> _QUELLDOKUMENT_
:::::

Zweiter Weltkrieg: Polens Präsidentenberater verteidigt Reparationsforderungen
Am Montag hatte das Parlament ein Rechtsgutachten veröffentlicht, wonach Polen Entschädigungen für die Zerstörungen im Zweiten Weltkrieg zustehen.
Krzysztof Szczerski, Kabinettschef des polnischen Präsidenten Andrzej Duda, hat Polens Reparationsforderungen an Deutschland heruntergespielt. Bisher gebe es weder einen formellen Antrag des Parlaments noch der Regierung, sagte Szczerski in Berlin vor Gästen der Deutschen Gesellschaft für Außenpolitik (DGAP). Er äußerte die Hoffnung, dass die Reparationsfrage „keinen Einfluss auf die Atmosphäre der Beziehungen“ habe.
Am Montag hatte der Sejm, das Parlament, ein Rechtsgutachten veröffentlicht, wonach Polen Entschädigungen für die Zerstörungen im Zweiten Weltkrieg zustehen. 1953 hatte die damalige Regierung auf Reparationszahlungen verzichtet. Aber diese Erklärung sei verfassungswidrig, weil Polen damals nicht souverän entscheiden konnte und auf Druck der Sowjetunion handelte. Zudem richtete sich die Erklärung nur an die DDR, stellte das Gutachten fest. Nach Auffassung der Bundesregierung sind die Reparationsfragen endgültig geklärt. Deutschland stehe zu seiner Verantwortung für die „unfassbaren Verbrechen“ im Zweiten Weltkrieg, sagte Regierungssprecher Steffen Seibert. Rechtlich sei das Kapitel aber abgeschlossen.

:::::

[Einträge aus einer Sammlung]

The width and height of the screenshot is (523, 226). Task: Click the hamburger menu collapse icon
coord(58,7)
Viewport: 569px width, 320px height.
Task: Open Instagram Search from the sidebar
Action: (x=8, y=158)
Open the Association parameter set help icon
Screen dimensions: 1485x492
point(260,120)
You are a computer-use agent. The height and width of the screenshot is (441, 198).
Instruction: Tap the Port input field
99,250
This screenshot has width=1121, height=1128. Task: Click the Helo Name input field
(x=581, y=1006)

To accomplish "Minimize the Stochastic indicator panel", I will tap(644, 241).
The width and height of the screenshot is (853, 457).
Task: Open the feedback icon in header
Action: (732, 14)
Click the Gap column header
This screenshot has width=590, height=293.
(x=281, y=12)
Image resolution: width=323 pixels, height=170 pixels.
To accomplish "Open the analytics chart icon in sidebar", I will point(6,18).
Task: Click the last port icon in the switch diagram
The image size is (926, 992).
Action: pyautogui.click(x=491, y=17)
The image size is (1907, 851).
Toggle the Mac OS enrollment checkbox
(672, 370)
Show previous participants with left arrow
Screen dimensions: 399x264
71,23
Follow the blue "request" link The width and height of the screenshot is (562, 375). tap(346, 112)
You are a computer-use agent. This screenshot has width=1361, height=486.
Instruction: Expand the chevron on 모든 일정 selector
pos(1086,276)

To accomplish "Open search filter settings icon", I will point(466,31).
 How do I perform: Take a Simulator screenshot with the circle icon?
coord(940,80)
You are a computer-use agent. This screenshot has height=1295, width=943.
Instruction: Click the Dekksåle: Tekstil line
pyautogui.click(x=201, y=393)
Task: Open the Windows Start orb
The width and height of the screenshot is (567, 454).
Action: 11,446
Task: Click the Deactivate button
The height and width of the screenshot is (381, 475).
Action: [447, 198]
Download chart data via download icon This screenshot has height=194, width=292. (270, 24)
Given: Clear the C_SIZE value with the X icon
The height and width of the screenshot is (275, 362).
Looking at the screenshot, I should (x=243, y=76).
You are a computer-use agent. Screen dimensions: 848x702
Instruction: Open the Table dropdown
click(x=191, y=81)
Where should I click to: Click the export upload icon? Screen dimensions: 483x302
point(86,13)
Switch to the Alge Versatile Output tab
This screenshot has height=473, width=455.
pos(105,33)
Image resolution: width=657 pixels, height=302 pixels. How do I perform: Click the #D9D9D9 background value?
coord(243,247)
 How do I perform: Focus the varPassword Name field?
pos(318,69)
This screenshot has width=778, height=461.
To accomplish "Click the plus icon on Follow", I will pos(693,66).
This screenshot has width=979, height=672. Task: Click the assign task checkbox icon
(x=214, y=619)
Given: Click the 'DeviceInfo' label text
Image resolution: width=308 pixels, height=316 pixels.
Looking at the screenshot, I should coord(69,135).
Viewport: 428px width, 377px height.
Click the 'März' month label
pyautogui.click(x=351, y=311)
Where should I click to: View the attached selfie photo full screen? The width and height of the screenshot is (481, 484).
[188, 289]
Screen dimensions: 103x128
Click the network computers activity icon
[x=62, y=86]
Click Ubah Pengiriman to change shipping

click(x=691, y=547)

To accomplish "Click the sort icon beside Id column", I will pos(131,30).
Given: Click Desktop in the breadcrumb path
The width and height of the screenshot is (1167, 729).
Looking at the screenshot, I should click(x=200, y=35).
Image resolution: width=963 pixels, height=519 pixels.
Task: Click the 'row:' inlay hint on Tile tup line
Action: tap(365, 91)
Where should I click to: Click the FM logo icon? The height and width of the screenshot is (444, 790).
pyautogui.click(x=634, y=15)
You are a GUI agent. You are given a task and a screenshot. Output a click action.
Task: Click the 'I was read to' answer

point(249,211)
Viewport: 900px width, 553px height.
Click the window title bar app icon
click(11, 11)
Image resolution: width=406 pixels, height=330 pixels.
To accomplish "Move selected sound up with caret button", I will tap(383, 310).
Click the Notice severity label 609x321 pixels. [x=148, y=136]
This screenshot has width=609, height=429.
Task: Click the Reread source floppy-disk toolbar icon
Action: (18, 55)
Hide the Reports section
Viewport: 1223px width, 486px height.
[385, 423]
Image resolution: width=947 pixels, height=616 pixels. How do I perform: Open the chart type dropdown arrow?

:::::

> _AUFGABENSTELLUNG_
Greife den Artikel über Polens Reparationsforderungen wieder auf und führe ihn im Anschluss an seinen letzten Satz fort.

> _ANTWORTFELD_
Beziehungen zur EU angespannt
Szczerski war zu einer Grundsatzrede über die Europapolitik nach Berlin gekommen. Polens Beziehungen zur EU und zu Deutschland sind angespannt, nachdem die seit Herbst 2015 regierende nationalpopulistische Partei PiS die Unabhängigkeit der Gerichte und der Medien unterminiert hat. Die EU hat zwei Verfahren gegen Polen eingeleitet, wegen des Verdachts, dass der Rechtsstaat gefährdet sei.
Gäste der DGAP waren in der Hoffnung gekommen, dass Szczerski konkrete Vorschläge macht, wie man diese Spannungen überwindet und wo man kooperieren könne. Nach seiner Rede reagierten viele enttäuscht. Der Präsidentenberater drehte den Spieß um und machte der EU und Deutschland die Vorwürfe, denen sich Polen sonst gegenübersieht: Sie stellten falsche Diagnosen der wichtigsten Herausforderungen und instrumentalisierten die Öffentlichkeit mit populistischen Parolen. Seine Erwartung, dass Reparationsforderungen keinen Einfluss auf das bilaterale Verhältnis haben, nannte ein Zuhörer „weltfremd“.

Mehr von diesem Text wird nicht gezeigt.